* Work instructions *
Every record shown here needs to be repeated exactly.

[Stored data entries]
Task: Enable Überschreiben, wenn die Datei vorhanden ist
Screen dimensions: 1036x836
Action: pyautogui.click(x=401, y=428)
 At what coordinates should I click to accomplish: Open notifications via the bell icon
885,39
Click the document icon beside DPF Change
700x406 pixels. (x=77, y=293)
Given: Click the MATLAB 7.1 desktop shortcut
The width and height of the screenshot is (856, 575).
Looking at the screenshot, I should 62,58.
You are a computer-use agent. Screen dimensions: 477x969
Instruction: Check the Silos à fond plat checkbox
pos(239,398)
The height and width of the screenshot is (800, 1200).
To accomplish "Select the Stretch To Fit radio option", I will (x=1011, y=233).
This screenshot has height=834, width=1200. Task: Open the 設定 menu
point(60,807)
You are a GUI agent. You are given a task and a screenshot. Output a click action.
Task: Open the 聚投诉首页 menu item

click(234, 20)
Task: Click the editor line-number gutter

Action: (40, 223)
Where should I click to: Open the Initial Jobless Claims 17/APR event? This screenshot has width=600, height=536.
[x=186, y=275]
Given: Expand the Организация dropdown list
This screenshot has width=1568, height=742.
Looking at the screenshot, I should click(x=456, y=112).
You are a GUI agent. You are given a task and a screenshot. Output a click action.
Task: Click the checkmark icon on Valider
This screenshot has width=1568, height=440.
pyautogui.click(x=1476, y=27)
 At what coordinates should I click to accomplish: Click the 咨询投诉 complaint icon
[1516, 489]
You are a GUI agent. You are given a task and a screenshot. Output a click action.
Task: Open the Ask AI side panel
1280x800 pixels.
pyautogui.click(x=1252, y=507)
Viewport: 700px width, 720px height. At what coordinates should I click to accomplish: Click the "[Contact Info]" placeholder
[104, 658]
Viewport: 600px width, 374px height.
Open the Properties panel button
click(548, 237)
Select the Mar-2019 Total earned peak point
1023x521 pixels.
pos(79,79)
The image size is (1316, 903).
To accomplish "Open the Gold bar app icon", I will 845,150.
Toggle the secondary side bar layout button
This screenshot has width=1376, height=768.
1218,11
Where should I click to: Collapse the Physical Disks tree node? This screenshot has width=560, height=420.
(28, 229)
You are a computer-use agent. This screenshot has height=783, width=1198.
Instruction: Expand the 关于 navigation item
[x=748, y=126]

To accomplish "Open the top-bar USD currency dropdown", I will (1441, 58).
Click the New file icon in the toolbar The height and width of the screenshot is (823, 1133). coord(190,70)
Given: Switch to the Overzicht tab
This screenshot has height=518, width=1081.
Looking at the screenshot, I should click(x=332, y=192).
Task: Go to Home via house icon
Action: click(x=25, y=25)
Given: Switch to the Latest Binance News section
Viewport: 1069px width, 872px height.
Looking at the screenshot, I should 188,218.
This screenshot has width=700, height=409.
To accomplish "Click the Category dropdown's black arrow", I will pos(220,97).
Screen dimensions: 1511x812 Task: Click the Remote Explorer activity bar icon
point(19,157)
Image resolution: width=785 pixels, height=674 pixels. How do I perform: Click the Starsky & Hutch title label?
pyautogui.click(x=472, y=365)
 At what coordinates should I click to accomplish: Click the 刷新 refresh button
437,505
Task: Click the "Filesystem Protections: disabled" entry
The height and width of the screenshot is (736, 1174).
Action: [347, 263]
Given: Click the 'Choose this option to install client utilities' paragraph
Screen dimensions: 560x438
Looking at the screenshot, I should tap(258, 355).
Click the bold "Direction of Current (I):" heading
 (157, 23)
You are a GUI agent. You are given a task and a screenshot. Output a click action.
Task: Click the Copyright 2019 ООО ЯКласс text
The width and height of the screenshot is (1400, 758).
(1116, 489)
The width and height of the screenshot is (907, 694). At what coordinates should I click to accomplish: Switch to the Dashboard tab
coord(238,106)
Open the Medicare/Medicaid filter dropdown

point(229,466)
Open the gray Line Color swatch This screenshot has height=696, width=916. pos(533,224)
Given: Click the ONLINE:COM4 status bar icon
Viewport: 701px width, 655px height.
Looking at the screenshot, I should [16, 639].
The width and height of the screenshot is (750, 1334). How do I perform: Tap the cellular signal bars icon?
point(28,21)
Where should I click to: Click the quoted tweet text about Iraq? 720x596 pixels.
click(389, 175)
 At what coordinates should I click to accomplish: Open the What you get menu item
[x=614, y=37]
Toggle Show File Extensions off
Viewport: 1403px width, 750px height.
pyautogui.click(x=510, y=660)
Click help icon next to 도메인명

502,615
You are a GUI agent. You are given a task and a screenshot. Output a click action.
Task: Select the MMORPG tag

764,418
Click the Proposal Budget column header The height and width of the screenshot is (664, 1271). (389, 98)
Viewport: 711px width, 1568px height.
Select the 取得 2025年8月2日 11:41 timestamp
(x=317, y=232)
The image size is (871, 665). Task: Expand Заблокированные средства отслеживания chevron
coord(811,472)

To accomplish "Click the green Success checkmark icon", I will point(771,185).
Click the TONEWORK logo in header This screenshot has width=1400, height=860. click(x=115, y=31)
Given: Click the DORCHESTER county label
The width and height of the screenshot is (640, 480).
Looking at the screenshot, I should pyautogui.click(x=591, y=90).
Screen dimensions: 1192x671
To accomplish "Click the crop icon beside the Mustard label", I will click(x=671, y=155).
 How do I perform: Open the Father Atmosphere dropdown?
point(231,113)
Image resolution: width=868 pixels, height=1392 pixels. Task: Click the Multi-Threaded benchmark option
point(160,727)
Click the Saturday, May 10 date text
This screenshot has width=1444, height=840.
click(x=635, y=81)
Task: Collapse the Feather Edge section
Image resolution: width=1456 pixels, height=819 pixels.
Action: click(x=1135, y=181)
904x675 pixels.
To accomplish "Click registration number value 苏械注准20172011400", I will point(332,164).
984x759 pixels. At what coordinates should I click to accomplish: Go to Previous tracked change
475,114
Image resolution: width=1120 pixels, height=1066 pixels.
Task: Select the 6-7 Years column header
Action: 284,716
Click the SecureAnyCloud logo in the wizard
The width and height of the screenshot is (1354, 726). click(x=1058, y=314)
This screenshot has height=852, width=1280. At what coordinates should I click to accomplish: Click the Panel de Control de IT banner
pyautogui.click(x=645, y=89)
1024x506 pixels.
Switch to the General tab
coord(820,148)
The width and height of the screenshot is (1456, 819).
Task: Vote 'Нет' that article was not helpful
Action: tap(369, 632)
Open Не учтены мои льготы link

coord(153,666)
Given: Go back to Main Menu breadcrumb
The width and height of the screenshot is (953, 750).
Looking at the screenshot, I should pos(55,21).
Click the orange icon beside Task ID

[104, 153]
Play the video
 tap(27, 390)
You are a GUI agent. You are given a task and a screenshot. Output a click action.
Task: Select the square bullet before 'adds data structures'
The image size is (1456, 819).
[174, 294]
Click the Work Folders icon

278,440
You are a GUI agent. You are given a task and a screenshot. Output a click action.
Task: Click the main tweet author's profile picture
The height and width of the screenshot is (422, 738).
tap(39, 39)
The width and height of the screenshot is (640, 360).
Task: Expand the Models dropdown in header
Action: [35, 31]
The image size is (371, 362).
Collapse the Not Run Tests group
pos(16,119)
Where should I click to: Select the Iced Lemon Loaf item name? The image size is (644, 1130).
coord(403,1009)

* Response to the exercise *
Task: Enable Überschreiben, wenn die Datei vorhanden ist
Screen dimensions: 1036x836
Action: pyautogui.click(x=401, y=428)
 At what coordinates should I click to accomplish: Open notifications via the bell icon
885,39
Click the document icon beside DPF Change
700x406 pixels. (x=77, y=293)
Given: Click the MATLAB 7.1 desktop shortcut
The width and height of the screenshot is (856, 575).
Looking at the screenshot, I should 62,58.
You are a computer-use agent. Screen dimensions: 477x969
Instruction: Check the Silos à fond plat checkbox
pos(239,398)
The height and width of the screenshot is (800, 1200).
To accomplish "Select the Stretch To Fit radio option", I will (x=1011, y=233).
This screenshot has height=834, width=1200. Task: Open the 設定 menu
point(60,807)
You are a GUI agent. You are given a task and a screenshot. Output a click action.
Task: Open the 聚投诉首页 menu item

click(234, 20)
Task: Click the editor line-number gutter

Action: (40, 223)
Where should I click to: Open the Initial Jobless Claims 17/APR event? This screenshot has width=600, height=536.
[x=186, y=275]
Given: Expand the Организация dropdown list
This screenshot has width=1568, height=742.
Looking at the screenshot, I should click(x=456, y=112).
You are a GUI agent. You are given a task and a screenshot. Output a click action.
Task: Click the checkmark icon on Valider
This screenshot has width=1568, height=440.
pyautogui.click(x=1476, y=27)
 At what coordinates should I click to accomplish: Click the 咨询投诉 complaint icon
[1516, 489]
You are a GUI agent. You are given a task and a screenshot. Output a click action.
Task: Open the Ask AI side panel
1280x800 pixels.
pyautogui.click(x=1252, y=507)
Viewport: 700px width, 720px height. At what coordinates should I click to accomplish: Click the "[Contact Info]" placeholder
[104, 658]
Viewport: 600px width, 374px height.
Open the Properties panel button
click(548, 237)
Select the Mar-2019 Total earned peak point
1023x521 pixels.
pos(79,79)
The image size is (1316, 903).
To accomplish "Open the Gold bar app icon", I will 845,150.
Toggle the secondary side bar layout button
This screenshot has width=1376, height=768.
1218,11
Where should I click to: Collapse the Physical Disks tree node? This screenshot has width=560, height=420.
(28, 229)
You are a computer-use agent. This screenshot has height=783, width=1198.
Instruction: Expand the 关于 navigation item
[x=748, y=126]

To accomplish "Open the top-bar USD currency dropdown", I will (1441, 58).
Click the New file icon in the toolbar The height and width of the screenshot is (823, 1133). coord(190,70)
Given: Switch to the Overzicht tab
This screenshot has height=518, width=1081.
Looking at the screenshot, I should click(x=332, y=192).
Task: Go to Home via house icon
Action: click(x=25, y=25)
Given: Switch to the Latest Binance News section
Viewport: 1069px width, 872px height.
Looking at the screenshot, I should 188,218.
This screenshot has width=700, height=409.
To accomplish "Click the Category dropdown's black arrow", I will pos(220,97).
Screen dimensions: 1511x812 Task: Click the Remote Explorer activity bar icon
point(19,157)
Image resolution: width=785 pixels, height=674 pixels. How do I perform: Click the Starsky & Hutch title label?
pyautogui.click(x=472, y=365)
 At what coordinates should I click to accomplish: Click the 刷新 refresh button
437,505
Task: Click the "Filesystem Protections: disabled" entry
The height and width of the screenshot is (736, 1174).
Action: [347, 263]
Given: Click the 'Choose this option to install client utilities' paragraph
Screen dimensions: 560x438
Looking at the screenshot, I should tap(258, 355).
Click the bold "Direction of Current (I):" heading
 (157, 23)
You are a GUI agent. You are given a task and a screenshot. Output a click action.
Task: Click the Copyright 2019 ООО ЯКласс text
The width and height of the screenshot is (1400, 758).
(1116, 489)
The width and height of the screenshot is (907, 694). At what coordinates should I click to accomplish: Switch to the Dashboard tab
coord(238,106)
Open the Medicare/Medicaid filter dropdown

point(229,466)
Open the gray Line Color swatch This screenshot has height=696, width=916. pos(533,224)
Given: Click the ONLINE:COM4 status bar icon
Viewport: 701px width, 655px height.
Looking at the screenshot, I should [16, 639].
The width and height of the screenshot is (750, 1334). How do I perform: Tap the cellular signal bars icon?
point(28,21)
Where should I click to: Click the quoted tweet text about Iraq? 720x596 pixels.
click(389, 175)
 At what coordinates should I click to accomplish: Open the What you get menu item
[x=614, y=37]
Toggle Show File Extensions off
Viewport: 1403px width, 750px height.
pyautogui.click(x=510, y=660)
Click help icon next to 도메인명

502,615
You are a GUI agent. You are given a task and a screenshot. Output a click action.
Task: Select the MMORPG tag

764,418
Click the Proposal Budget column header The height and width of the screenshot is (664, 1271). (389, 98)
Viewport: 711px width, 1568px height.
Select the 取得 2025年8月2日 11:41 timestamp
(x=317, y=232)
The image size is (871, 665). Task: Expand Заблокированные средства отслеживания chevron
coord(811,472)

To accomplish "Click the green Success checkmark icon", I will point(771,185).
Click the TONEWORK logo in header This screenshot has width=1400, height=860. click(x=115, y=31)
Given: Click the DORCHESTER county label
The width and height of the screenshot is (640, 480).
Looking at the screenshot, I should pyautogui.click(x=591, y=90).
Screen dimensions: 1192x671
To accomplish "Click the crop icon beside the Mustard label", I will click(x=671, y=155).
 How do I perform: Open the Father Atmosphere dropdown?
point(231,113)
Image resolution: width=868 pixels, height=1392 pixels. Task: Click the Multi-Threaded benchmark option
point(160,727)
Click the Saturday, May 10 date text
This screenshot has width=1444, height=840.
click(x=635, y=81)
Task: Collapse the Feather Edge section
Image resolution: width=1456 pixels, height=819 pixels.
Action: click(x=1135, y=181)
904x675 pixels.
To accomplish "Click registration number value 苏械注准20172011400", I will point(332,164).
984x759 pixels. At what coordinates should I click to accomplish: Go to Previous tracked change
475,114
Image resolution: width=1120 pixels, height=1066 pixels.
Task: Select the 6-7 Years column header
Action: 284,716
Click the SecureAnyCloud logo in the wizard
The width and height of the screenshot is (1354, 726). click(x=1058, y=314)
This screenshot has height=852, width=1280. At what coordinates should I click to accomplish: Click the Panel de Control de IT banner
pyautogui.click(x=645, y=89)
1024x506 pixels.
Switch to the General tab
coord(820,148)
The width and height of the screenshot is (1456, 819).
Task: Vote 'Нет' that article was not helpful
Action: tap(369, 632)
Open Не учтены мои льготы link

coord(153,666)
Given: Go back to Main Menu breadcrumb
The width and height of the screenshot is (953, 750).
Looking at the screenshot, I should pos(55,21).
Click the orange icon beside Task ID

[104, 153]
Play the video
 tap(27, 390)
You are a GUI agent. You are given a task and a screenshot. Output a click action.
Task: Select the square bullet before 'adds data structures'
The image size is (1456, 819).
[174, 294]
Click the Work Folders icon

278,440
You are a GUI agent. You are given a task and a screenshot. Output a click action.
Task: Click the main tweet author's profile picture
The height and width of the screenshot is (422, 738).
tap(39, 39)
The width and height of the screenshot is (640, 360).
Task: Expand the Models dropdown in header
Action: [35, 31]
The image size is (371, 362).
Collapse the Not Run Tests group
pos(16,119)
Where should I click to: Select the Iced Lemon Loaf item name? The image size is (644, 1130).
coord(403,1009)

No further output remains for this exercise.